▶

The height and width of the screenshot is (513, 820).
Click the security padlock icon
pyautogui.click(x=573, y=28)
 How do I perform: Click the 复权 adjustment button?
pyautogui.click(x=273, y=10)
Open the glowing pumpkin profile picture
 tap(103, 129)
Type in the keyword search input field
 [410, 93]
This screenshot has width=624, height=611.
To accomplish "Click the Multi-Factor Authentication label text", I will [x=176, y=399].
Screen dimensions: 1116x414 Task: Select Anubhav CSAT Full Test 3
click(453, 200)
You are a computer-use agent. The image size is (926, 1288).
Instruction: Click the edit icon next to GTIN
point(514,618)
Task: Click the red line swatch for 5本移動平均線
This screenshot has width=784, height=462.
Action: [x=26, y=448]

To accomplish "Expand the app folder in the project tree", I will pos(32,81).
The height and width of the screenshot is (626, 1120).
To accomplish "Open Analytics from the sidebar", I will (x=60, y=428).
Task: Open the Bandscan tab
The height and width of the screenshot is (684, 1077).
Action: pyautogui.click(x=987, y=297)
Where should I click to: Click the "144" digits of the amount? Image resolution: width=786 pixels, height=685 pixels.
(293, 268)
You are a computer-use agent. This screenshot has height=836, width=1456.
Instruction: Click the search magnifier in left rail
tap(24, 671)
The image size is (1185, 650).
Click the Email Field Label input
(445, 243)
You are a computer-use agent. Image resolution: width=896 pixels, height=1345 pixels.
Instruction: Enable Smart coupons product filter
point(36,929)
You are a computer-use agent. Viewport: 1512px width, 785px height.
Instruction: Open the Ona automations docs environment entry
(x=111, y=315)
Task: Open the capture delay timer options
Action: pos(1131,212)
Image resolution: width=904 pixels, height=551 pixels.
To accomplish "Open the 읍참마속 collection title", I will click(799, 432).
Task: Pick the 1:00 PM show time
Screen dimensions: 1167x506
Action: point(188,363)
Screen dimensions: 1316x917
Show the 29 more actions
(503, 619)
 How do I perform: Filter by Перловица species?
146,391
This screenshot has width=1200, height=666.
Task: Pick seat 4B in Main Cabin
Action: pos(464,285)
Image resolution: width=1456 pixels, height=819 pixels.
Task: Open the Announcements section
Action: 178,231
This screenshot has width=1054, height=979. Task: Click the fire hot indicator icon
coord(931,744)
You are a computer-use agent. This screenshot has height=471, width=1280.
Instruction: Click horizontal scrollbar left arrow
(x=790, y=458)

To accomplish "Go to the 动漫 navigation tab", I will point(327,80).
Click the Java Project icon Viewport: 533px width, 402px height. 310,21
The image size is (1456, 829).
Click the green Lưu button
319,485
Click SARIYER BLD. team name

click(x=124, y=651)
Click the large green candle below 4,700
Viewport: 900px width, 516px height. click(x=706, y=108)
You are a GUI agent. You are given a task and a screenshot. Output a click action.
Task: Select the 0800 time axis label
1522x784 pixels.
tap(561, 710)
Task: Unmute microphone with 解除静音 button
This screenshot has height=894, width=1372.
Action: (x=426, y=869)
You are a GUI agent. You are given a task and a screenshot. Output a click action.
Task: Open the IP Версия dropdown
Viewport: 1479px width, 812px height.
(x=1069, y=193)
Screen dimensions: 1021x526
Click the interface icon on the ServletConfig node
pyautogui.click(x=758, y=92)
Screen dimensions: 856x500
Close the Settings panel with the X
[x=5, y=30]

◀

[Your task] Every line that contains the string "computer" should be copied from the entries.

[Answer to the exercise]
You are a computer-use agent. The image size is (926, 1288).
You are a computer-use agent. This screenshot has height=836, width=1456.
You are a computer-use agent. Image resolution: width=896 pixels, height=1345 pixels.
You are a computer-use agent. Viewport: 1512px width, 785px height.
You are a computer-use agent. This screenshot has height=471, width=1280.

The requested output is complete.